Promise of gene editing
Although SCT seems plausible only for HIV patients with comorbidities, the genetic mutation that allows SCT to remit HIV suggests how gene therapy may be a promising cure for HIV.
Gene editing refers to modifying a certain gene to alter its function or phenotype. The gene editing techniques used in HIV therapy mainly include RNA interference, programmable nuclease-based editing, and recombinant enzymes in vitro, which are the most advanced systems currently available for effectively, and in some cases, permanently tackling HIV genomes.
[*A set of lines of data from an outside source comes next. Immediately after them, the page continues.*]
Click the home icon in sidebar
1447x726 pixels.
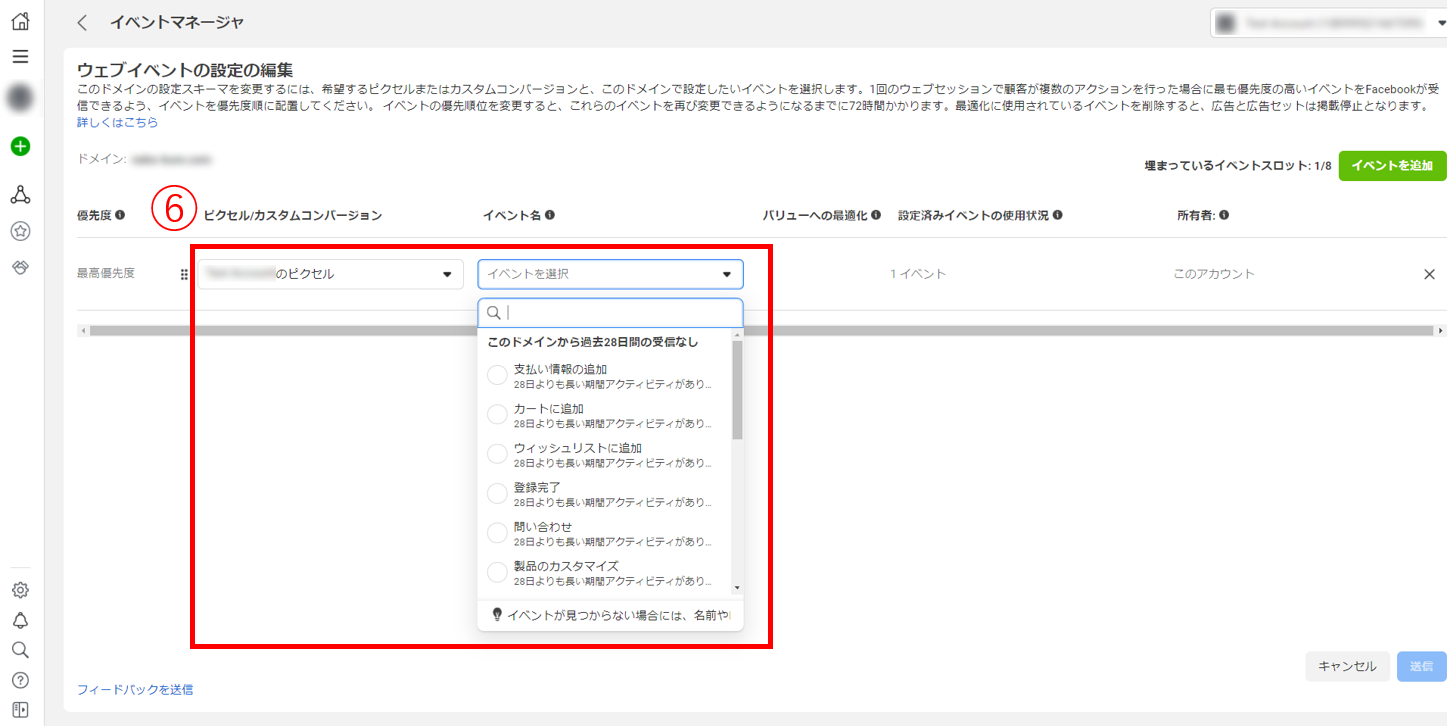click(x=20, y=21)
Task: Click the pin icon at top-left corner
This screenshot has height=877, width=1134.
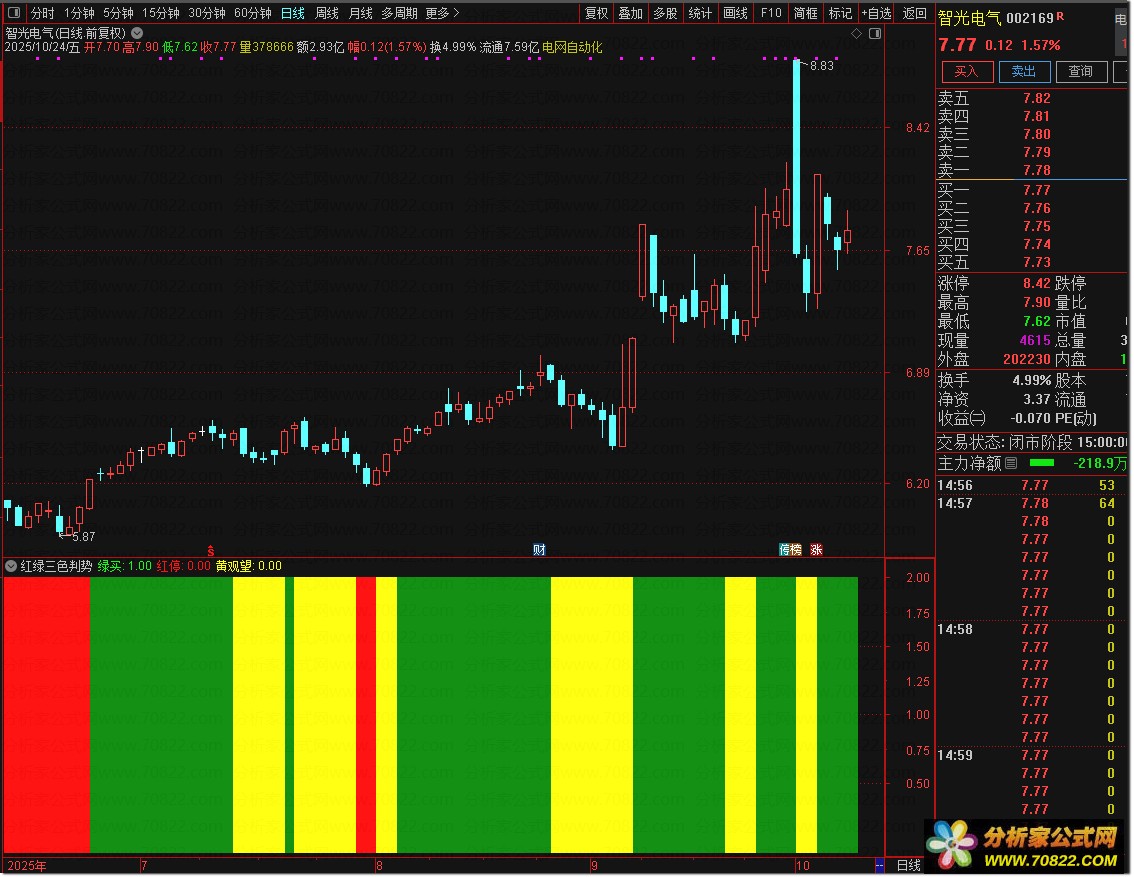Action: pos(13,13)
It was recently reported that scientists at Northwestern Medicine are using new advances in CRISPR gene-editing technology to discover longer-lasting treatments and new therapeutic strategies for curing HIV. The team successfully identified human genes that were important for HIV infection in the blood, finding 86 genes that may play a role in the way HIV replicates and causes disease, including over 40 that have never been looked at in the context of HIV infection.
With more understanding of how the virus replicates, finding a cure seems a likely possibility in the near future.
Shrouded by lack of awareness
With HIV still being taboo, it becomes increasingly essential to spread awareness about the possible treatment options available for HIV patients who often lose hope after diagnosis. The community needs to be sensitised and made aware of the many modes of transmission of HIV, to make sure that infected people seek timely treatment. A gap in treatment and recorded cases further hampers the healthcare system to take relevant strides in advancing the research around HIV.
Dr Baidya provided insights that many patients diagnosed with HIV often enquire about SCT. Hence, it is essential for the masses to be aware of the potential threats and efficacy of various treatment options, especially for a disease like HIV which is shrouded in a rampant lack of awareness, to ensure that patients all around the world receive appropriate and more importantly safe treatments.